On 5 December, the Pakistan army entered and took full control of the town of Matta, followed by the capture of the towns of Khwazakhela and Imam Dehri on 6 December. Imam Dehri was the previous home of Maulana Fazlullah and his radio station.

==Subsequent Operations==
In between, Pakistan Army launched various military operations to defeat the Taliban militants. Operation Rah-e-Haq-II was launched in July 2008 as the first infantry division was deployed. This time the military operation was led by both Air Force and Army. The operation was relied on both air power as well as heavy artillery. Soon the Taliban Forces, led by Faqir Mohammed, started playing havoc in Bajaur Agency. So the Army started Operation Sherdil.

The Army launched Operation Rah-e-Haq-III in January 2009 to secure the main supply lines and consolidate Swat District. Frontier Corps infantry troops provided help to four army infantry brigades. The last week of January saw intensive aerial and artillery bombing. The forces regained Mingora and were poised to push the Taliban out of the district when Sufi Muhammad was released and Shariah was introduced in Swat and Malakand. The government seemed confident of the outcome of the peace deal. However, it was later proved to be a setup by government to deceive Taliban.

When the situation went out of hand as predicted, the provincial government requested the center to ask the Army to provide help, built nation support across this phenomenon and evacuate almost 2 million civilians from Sawat Valley to conduct an all out operation against the Taliban.

==Aftermath==
Despite the victory by the Pakistani army, Taliban militants slowly re-entered Swat over the following months and started engaging security forces in battles that lasted throughout 2008. By early February 2009, the Taliban had managed to regain control of most of Swat and at least 80 percent of the district was under their control.

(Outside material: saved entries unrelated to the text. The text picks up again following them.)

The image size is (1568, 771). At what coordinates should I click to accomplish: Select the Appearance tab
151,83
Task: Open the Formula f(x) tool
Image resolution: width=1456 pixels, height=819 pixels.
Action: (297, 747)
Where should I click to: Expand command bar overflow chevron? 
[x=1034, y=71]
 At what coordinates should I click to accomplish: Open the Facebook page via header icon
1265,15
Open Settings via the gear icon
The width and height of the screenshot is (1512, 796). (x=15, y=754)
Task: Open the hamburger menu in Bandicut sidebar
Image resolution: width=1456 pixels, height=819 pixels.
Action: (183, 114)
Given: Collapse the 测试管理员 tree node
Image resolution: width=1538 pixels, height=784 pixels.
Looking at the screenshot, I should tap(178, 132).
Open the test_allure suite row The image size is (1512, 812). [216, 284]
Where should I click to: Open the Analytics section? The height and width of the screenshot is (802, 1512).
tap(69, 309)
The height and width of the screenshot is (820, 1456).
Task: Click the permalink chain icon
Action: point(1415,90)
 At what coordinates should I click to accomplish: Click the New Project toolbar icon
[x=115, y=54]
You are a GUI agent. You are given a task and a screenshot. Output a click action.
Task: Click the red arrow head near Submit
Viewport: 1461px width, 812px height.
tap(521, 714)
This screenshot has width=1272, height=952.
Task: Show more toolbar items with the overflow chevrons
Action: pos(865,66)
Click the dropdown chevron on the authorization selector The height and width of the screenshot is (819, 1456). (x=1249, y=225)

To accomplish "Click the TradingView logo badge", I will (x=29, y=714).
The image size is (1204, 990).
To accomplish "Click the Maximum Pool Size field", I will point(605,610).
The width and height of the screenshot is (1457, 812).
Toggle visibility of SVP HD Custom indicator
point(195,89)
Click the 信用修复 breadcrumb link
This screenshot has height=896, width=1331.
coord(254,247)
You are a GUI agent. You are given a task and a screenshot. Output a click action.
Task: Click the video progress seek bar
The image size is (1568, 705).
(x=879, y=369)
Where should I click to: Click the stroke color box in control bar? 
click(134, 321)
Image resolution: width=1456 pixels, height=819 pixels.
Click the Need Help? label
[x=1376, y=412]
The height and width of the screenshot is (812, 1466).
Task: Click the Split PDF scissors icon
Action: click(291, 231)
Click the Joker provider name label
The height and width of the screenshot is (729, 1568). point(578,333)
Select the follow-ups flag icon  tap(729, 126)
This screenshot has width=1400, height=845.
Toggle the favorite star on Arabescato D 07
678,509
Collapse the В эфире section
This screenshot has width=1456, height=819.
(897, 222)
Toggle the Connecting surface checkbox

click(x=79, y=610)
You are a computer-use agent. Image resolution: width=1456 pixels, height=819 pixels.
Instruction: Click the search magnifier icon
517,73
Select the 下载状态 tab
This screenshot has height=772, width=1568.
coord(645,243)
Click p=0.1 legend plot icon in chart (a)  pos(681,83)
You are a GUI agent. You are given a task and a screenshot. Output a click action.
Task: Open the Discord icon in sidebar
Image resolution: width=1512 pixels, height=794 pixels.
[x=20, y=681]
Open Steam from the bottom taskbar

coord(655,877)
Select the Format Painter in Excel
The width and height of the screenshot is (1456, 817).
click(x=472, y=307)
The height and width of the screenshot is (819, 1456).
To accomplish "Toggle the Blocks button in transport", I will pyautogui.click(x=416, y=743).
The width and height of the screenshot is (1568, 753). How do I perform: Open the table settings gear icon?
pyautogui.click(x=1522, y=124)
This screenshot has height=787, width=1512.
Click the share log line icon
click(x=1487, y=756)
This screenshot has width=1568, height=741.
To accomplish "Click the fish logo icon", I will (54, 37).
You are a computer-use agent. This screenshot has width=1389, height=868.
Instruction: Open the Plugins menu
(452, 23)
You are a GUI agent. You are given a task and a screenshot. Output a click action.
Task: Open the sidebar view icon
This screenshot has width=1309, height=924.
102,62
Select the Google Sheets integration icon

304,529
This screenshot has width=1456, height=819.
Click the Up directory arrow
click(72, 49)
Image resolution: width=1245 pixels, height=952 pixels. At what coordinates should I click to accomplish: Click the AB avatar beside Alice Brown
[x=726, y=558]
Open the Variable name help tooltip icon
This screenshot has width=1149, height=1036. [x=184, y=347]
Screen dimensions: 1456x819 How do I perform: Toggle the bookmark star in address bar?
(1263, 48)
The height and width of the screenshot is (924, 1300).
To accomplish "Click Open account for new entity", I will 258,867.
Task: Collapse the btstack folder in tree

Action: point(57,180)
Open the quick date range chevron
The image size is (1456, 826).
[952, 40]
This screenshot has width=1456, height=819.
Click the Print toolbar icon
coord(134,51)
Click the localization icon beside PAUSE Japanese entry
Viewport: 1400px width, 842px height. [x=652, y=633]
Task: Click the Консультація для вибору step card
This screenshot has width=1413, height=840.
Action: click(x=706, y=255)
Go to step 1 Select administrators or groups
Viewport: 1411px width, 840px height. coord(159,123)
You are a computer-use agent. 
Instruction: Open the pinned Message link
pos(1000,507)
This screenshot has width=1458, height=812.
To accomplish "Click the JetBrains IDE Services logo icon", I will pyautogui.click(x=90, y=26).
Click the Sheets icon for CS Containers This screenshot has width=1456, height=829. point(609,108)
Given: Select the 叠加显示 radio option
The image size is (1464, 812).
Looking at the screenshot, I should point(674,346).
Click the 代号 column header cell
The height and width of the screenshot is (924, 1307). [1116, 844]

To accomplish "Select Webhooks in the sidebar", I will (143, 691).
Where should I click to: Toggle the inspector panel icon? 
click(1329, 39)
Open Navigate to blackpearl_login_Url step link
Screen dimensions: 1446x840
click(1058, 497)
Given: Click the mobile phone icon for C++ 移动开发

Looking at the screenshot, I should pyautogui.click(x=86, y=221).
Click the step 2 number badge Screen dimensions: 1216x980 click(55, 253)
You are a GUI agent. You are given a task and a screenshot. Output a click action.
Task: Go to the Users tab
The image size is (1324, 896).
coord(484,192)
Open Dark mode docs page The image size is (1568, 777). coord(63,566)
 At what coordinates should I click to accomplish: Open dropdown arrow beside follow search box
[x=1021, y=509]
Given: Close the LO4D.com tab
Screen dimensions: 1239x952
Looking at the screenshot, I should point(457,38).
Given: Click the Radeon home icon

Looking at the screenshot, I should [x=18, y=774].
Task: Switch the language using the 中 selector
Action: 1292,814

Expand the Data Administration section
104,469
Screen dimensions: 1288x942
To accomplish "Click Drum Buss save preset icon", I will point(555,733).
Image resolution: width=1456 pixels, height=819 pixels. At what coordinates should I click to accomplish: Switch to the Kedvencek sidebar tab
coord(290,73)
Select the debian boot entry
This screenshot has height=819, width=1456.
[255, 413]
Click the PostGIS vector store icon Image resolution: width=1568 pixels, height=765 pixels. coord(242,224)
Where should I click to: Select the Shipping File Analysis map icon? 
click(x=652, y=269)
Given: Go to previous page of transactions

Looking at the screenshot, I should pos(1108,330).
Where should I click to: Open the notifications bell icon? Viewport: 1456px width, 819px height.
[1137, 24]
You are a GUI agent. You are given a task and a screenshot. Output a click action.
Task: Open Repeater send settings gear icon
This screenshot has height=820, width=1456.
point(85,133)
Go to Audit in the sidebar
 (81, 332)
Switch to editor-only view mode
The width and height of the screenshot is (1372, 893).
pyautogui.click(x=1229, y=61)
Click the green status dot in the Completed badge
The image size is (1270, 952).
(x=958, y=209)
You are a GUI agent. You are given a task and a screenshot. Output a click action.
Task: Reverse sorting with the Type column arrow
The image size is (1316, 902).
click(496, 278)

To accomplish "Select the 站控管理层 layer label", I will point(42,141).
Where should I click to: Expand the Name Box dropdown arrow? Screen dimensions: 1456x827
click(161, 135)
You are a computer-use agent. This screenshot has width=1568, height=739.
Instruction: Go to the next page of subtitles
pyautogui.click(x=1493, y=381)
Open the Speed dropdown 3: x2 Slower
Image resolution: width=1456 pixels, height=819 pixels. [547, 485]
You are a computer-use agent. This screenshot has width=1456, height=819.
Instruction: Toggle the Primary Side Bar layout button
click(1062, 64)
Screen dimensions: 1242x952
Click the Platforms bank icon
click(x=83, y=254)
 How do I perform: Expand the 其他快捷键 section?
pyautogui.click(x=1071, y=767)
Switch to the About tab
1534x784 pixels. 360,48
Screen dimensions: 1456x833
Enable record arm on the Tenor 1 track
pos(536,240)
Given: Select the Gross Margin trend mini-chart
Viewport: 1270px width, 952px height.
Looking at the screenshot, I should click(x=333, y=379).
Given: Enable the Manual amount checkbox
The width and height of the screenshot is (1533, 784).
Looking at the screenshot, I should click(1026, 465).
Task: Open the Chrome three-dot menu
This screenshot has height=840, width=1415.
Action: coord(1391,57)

===February 2009 ceasefire===
The Pakistani government announced on 16 February 2009 that it would allow the Sharia law under the government's supervision with a sharia courts set up by the Government of Pakistan under the Shariat appellate bench of the Supreme court in the Malakand region. In return, Fazlullah's followers agreed to observe a ceasefire negotiated by Sufi Muhammad. But the government of Pakistani president Asif Ali Zardari later changed the agreement to allow the right of appeal to the supreme court of Pakistan (a secular institution observing the Pakistani penal code based on English common law) on verdicts issues by the Shariat court which was unacceptable to the TNSM and would be the precursor to the Second Battle of Swat

- Reactions to the Ceasefire
- NATO feared that the agreement would only serve to allow militants to regroup and to create a safe haven for cross-border attacks into Afghanistan.
- Amnesty International expressed concern that the agreement would legitimize human rights abuses in the region.